SUROWE DANE:
▬▬▬▬▬▬▬▬▬▬

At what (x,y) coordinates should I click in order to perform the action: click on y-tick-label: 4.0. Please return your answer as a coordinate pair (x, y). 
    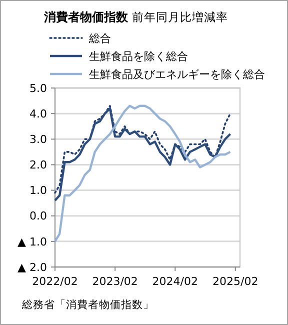
    Looking at the image, I should click on (38, 114).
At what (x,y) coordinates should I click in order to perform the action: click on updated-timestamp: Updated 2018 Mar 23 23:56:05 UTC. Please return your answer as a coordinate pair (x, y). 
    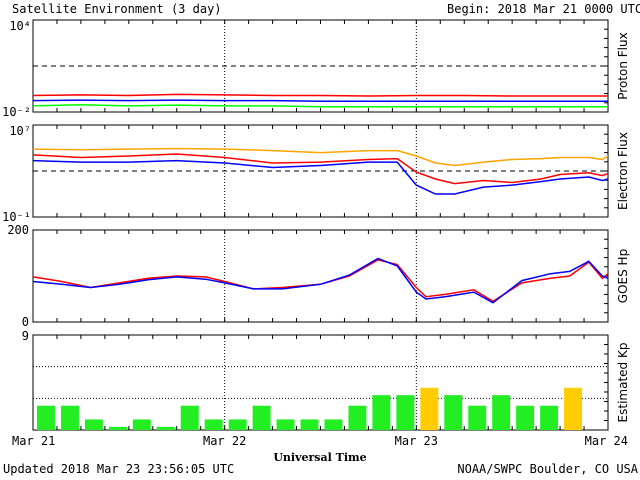
    Looking at the image, I should click on (118, 469).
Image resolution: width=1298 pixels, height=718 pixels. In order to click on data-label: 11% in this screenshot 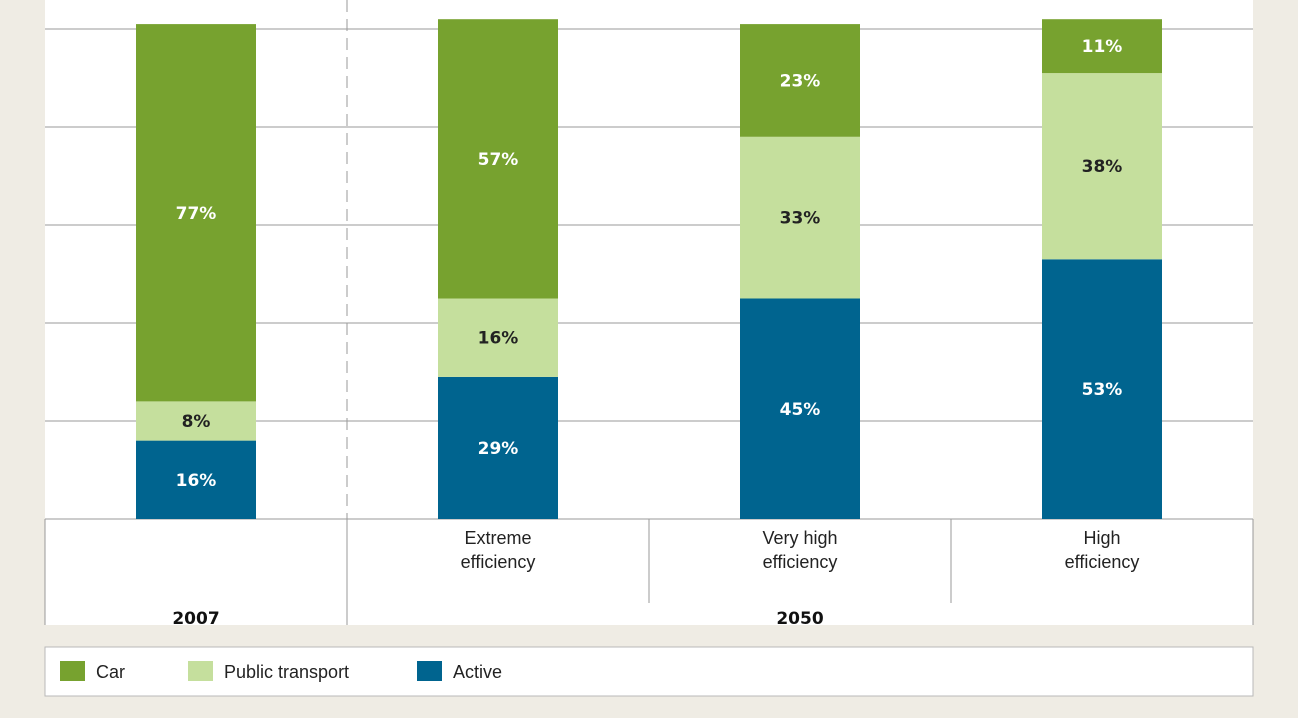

▬▬▬▬▬▬▬▬▬▬

TREŚĆ ZADANIA:
Proszę przepisać cały wykaz powyżej, zamieniając „coordinate pair” na „coordinate tuple” i nie zmieniając niczego poza tym. Obrazy pomiń w odpowiedzi.

ROZWIĄZANIE ZADANIA:
At what (x,y) coordinates should I click in order to perform the action: click on y-tick-label: 4.0. Please return your answer as a coordinate tuple (x, y). 
    Looking at the image, I should click on (38, 114).
At what (x,y) coordinates should I click in order to perform the action: click on updated-timestamp: Updated 2018 Mar 23 23:56:05 UTC. Please return your answer as a coordinate tuple (x, y). 
    Looking at the image, I should click on (118, 469).
Image resolution: width=1298 pixels, height=718 pixels. In order to click on data-label: 11% in this screenshot 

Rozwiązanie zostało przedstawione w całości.